Because Zcash is open source, anyone with the technical know-how can make changes to the code and create what's known in the space as a "hard fork" — an update which splits the cryptocurrency into two different coins. But the Foundation makes it so that those decisions can be made by a somewhat neutral party.
This is in contrast to a coin like XRP, the cryptocurrency controlled by the company Ripple. While Ripple has recently taken actions to decentralize XRP, its corporate origins have given some people in the crypto community pause and made it unlikely to trade on exchanges like Coinbase.
Today, there are around 3.9 million zcash coins in the world. Like bitcoin, zcash transactions are processed by miners who volunteer their computer power in exchange for newly generated coins.
But unlike on bitcoin, when a miner mines zcash, some of the newly generated coins go to the Zcash Company and Foundation. The company treats these coins as revenue, and use them to pay its engineers and leadership team, as well as investors.
Zcash is like bitcoin but transactions can be made privately
Zcash is designed to be more practical than other cryptocurrencies.
"It's similar to bitcoin in most respects," said Jack Gavigan, chief operating officer at Zcash Company. "The key difference is that with bitcoin, all details are transparently visible on the bitcoin blockchain, and with zcash you have the option of shielding the coin."
Shielding the coin means that in any given transaction, the sender and receiver can hide their identities as well as the amount of currency being moved. The blockchain will record that a shielded transaction occurred, but it won't say what specifically happened.
Gavigan believes this makes zcash more friendly to both consumers and privacy-focused regulations like Europe's GDPR — two factors which could increase the chance of the cryptocurrency being used by businesses or by average people in their day-to-day lives.
"Privacy is a common requirement that people want and it's mandated by law in certain jurisdictions," Gavigan said. "Would you like it if your credit card statements and bank statement were published on the internet?"
But zcash also lets people leave their transactions public, which may be useful in some case, such as auditing "how foreign aid is distributed or paid." It means a single cryptocurrency can be used to privately pay rent or receive a salary, as well as publicly move money across borders.
It also costs less money to make transactions on the blockchain
One concern that has emerged with bitcoin is that its price-per-transaction can get so expensive at times that it is impractical to make small purchases using the cryptocurrency. In December, for example, when bitcoin was at its peak price, it cost up to $55 in mining fees to make a single transaction. So if you bought a $1 item using bitcoin at that time, you paid $55 in fees on that purchase.
But this isn't an issue with zcash since it has larger block sizes and blocks are created more frequently on zcash than they are on bitcoin, according to Gavigan. Zcash blocks are mined every 2.5 minutes, compared to every 10 minutes on bitcoin.
But like bitcoin, it could also fork at any time. The code is open source, and it's possible that there will be disagreements in the zcash community which are so disruptive that two separate coins are created.

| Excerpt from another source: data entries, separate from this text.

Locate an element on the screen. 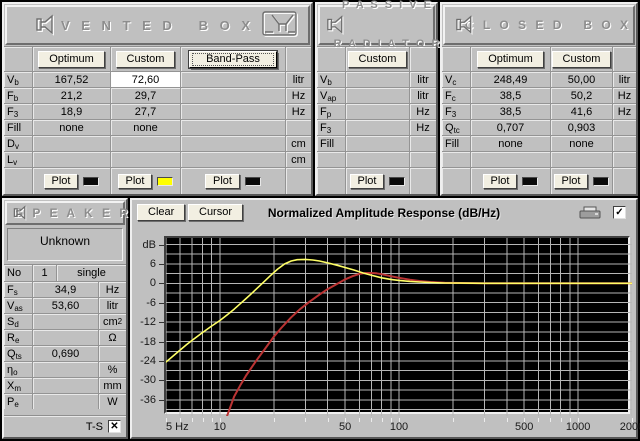 This screenshot has height=441, width=640. closed-row-label-vc: Vc is located at coordinates (456, 79).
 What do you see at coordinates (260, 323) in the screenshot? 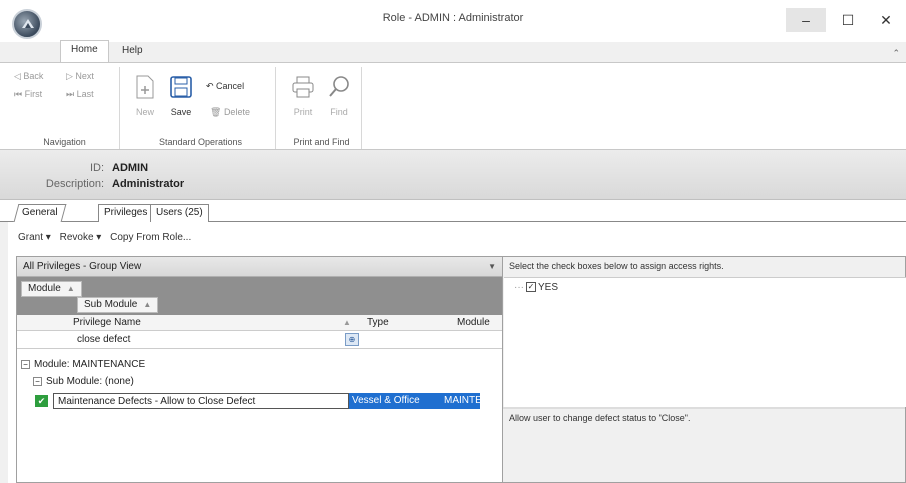
I see `column-headers: Privilege Name ▲ Type Module` at bounding box center [260, 323].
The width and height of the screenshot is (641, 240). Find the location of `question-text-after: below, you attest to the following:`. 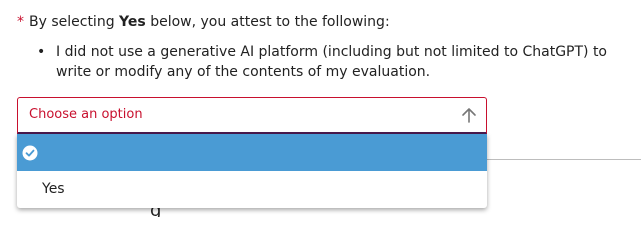

question-text-after: below, you attest to the following: is located at coordinates (270, 22).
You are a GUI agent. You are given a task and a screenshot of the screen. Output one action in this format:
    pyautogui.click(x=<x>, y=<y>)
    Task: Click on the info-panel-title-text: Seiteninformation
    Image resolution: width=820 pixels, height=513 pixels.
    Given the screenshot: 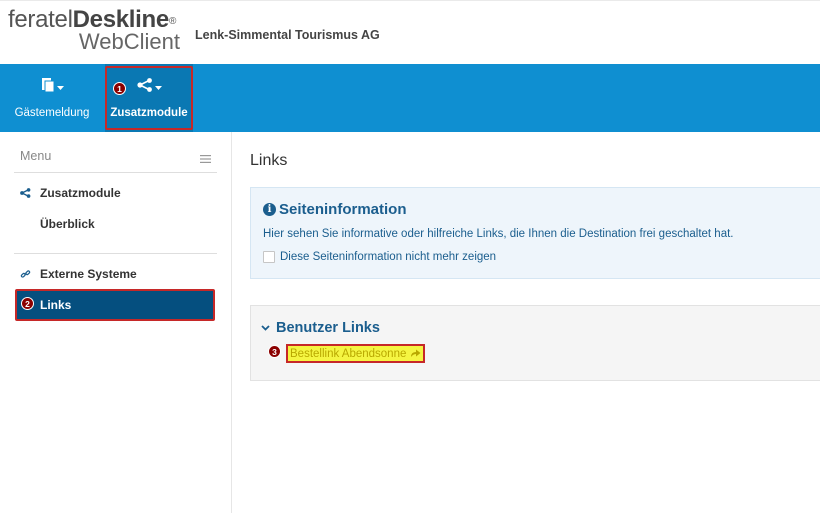 What is the action you would take?
    pyautogui.click(x=343, y=210)
    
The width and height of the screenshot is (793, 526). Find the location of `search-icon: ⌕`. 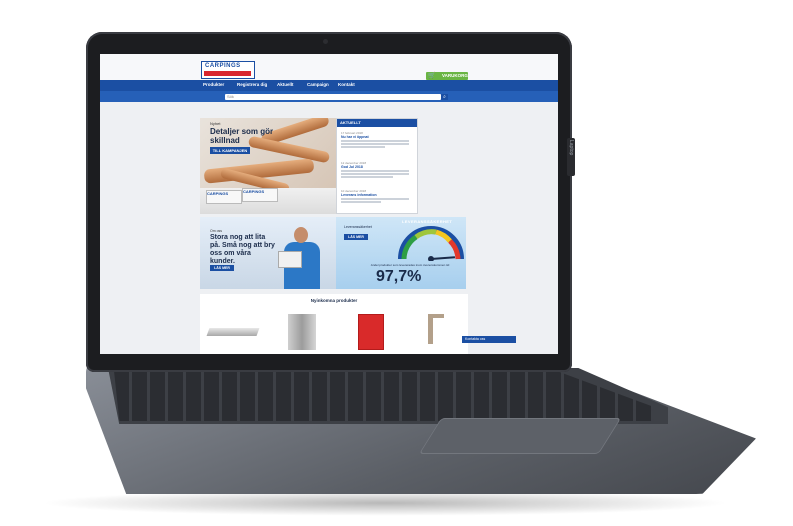

search-icon: ⌕ is located at coordinates (444, 97).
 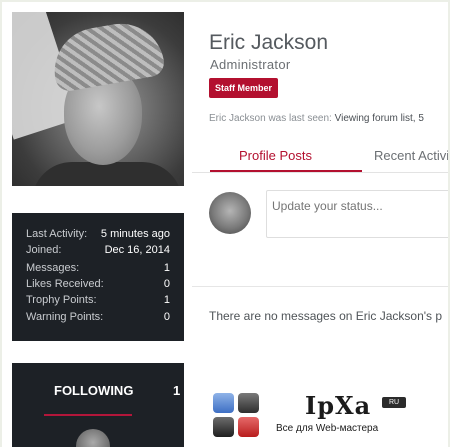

This has happened with bitcoin numerous times, which is how we ended up with both bitcoin and bitcoin cash. And while it could happen with zcash eventually, Gavigan doesn't foresee any major forks in the future.
However, there are still upgrades coming. The zcash crew is preparing a new edition of zcash called Sapling, which it will release in September.
Currently, transactions on zcash take 30 to 40 seconds to process since the cryptography associated with the coin is so intense. But Gavigan said the update with drastically reduce this processing time, "bring more efficient transactions and open up the usability of zcash a bit more."